**** Exercise data ****

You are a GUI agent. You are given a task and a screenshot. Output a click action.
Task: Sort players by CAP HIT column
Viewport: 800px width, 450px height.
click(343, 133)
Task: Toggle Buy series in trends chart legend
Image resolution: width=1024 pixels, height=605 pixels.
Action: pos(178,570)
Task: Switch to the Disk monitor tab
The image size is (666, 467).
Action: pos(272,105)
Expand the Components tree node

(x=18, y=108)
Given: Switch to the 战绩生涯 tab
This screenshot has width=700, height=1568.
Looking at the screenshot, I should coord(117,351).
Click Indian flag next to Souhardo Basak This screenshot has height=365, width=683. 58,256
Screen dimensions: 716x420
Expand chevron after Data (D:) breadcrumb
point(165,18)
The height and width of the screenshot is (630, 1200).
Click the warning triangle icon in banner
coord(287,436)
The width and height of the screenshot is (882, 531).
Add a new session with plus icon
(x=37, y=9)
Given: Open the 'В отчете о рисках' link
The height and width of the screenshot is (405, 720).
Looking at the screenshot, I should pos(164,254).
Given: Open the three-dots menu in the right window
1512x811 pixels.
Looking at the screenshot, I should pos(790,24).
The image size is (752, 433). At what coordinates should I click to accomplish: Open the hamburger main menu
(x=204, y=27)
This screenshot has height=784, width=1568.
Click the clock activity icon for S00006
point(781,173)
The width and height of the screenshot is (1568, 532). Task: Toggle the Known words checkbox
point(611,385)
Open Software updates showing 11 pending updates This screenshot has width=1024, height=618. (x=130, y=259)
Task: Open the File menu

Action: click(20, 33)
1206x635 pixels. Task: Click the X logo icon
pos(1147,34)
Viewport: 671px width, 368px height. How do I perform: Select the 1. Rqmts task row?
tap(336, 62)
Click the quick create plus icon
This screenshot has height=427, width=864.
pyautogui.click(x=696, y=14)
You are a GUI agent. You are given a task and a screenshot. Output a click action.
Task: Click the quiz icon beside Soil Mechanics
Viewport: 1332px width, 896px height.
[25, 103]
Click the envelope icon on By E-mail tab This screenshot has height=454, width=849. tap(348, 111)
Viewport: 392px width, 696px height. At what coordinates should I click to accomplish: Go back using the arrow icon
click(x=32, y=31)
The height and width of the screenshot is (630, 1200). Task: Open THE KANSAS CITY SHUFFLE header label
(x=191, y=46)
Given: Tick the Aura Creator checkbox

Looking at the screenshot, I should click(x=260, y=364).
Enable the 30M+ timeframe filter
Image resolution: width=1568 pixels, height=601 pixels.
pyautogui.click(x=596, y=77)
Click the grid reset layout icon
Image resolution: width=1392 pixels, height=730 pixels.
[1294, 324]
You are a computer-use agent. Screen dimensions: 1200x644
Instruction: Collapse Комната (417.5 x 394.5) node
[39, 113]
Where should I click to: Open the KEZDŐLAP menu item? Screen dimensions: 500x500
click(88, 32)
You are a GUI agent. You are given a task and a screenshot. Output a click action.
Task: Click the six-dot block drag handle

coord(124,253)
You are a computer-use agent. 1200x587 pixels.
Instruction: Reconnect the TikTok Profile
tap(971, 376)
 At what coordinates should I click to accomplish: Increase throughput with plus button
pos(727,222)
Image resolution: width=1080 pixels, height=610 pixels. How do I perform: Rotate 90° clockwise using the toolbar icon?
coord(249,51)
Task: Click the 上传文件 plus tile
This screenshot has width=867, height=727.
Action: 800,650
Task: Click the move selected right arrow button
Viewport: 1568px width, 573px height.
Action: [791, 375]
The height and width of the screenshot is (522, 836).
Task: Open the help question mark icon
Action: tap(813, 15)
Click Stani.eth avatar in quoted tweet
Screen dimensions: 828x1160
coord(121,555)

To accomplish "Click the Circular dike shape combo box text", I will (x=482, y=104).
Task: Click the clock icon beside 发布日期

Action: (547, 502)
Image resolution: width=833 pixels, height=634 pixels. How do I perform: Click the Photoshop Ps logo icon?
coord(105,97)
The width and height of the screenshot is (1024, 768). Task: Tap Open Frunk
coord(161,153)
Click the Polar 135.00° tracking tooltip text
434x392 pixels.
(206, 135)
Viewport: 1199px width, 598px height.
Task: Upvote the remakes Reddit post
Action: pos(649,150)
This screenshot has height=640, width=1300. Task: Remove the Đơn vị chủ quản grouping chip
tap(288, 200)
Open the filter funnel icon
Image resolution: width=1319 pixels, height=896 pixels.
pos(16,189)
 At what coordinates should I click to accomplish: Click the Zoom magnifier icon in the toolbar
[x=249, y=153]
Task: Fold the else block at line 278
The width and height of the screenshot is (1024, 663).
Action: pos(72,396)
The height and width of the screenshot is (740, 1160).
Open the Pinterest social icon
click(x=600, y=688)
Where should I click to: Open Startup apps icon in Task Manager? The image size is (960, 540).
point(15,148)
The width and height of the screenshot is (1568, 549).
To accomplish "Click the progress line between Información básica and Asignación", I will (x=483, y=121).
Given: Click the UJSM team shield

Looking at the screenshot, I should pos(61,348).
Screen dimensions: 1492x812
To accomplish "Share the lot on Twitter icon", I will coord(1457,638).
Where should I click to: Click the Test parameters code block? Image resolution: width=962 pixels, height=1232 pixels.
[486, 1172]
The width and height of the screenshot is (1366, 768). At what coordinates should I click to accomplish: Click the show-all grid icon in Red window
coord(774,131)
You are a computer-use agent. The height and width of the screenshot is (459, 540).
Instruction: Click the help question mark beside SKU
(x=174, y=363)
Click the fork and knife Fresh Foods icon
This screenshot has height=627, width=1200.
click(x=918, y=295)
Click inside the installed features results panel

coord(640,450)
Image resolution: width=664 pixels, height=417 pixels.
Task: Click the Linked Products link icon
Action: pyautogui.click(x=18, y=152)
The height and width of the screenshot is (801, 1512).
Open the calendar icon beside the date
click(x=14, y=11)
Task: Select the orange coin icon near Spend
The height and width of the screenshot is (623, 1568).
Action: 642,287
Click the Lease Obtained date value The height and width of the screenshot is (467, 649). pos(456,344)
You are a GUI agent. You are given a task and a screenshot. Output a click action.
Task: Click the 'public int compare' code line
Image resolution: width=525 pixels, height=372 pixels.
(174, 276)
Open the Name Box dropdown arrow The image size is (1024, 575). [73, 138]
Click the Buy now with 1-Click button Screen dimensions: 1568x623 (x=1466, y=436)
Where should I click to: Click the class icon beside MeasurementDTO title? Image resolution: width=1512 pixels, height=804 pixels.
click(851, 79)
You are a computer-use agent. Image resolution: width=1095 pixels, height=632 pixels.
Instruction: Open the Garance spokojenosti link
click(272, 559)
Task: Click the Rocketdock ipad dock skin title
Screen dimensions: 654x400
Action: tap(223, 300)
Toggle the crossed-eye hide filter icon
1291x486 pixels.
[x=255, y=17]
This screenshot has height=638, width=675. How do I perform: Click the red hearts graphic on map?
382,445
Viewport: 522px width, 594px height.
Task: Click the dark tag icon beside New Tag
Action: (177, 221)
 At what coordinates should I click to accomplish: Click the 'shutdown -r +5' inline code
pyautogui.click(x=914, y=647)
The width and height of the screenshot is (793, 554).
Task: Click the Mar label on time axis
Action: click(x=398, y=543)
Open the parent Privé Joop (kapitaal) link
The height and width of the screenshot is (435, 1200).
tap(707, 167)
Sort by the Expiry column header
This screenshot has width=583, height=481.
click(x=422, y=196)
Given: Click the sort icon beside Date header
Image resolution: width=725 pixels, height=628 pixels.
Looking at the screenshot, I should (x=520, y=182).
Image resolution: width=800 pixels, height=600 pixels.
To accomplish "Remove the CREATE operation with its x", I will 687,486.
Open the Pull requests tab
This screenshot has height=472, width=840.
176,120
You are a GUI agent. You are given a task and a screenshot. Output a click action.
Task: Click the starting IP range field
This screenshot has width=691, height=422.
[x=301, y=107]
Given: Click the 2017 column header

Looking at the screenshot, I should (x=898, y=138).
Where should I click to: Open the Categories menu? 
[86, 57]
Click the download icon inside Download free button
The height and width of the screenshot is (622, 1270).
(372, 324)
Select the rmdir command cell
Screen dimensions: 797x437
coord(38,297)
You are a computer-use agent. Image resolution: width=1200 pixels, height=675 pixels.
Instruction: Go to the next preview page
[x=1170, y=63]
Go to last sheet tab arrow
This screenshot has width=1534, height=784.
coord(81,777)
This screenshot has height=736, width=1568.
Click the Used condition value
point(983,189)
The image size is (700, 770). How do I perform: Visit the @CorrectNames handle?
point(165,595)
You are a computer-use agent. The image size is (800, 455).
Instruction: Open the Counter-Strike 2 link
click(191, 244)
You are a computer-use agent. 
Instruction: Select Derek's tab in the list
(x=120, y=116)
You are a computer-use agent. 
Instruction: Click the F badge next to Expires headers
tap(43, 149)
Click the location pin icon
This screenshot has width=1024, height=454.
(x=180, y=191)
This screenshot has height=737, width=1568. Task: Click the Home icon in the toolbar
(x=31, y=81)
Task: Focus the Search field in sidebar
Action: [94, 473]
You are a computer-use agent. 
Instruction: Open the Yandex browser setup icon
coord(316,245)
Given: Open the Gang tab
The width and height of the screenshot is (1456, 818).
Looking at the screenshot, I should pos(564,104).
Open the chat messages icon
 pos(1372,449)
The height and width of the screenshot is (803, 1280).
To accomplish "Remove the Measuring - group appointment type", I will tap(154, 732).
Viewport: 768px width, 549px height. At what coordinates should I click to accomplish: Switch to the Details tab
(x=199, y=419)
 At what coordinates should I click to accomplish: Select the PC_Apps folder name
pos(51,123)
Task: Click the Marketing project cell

****

Directions for this task. Output only the lines that run from the one containing "Open the chat messages icon" through the last line of the material above, both included.

Result for this task.
Open the chat messages icon
 pos(1372,449)
The height and width of the screenshot is (803, 1280).
To accomplish "Remove the Measuring - group appointment type", I will tap(154, 732).
Viewport: 768px width, 549px height. At what coordinates should I click to accomplish: Switch to the Details tab
(x=199, y=419)
 At what coordinates should I click to accomplish: Select the PC_Apps folder name
pos(51,123)
Task: Click the Marketing project cell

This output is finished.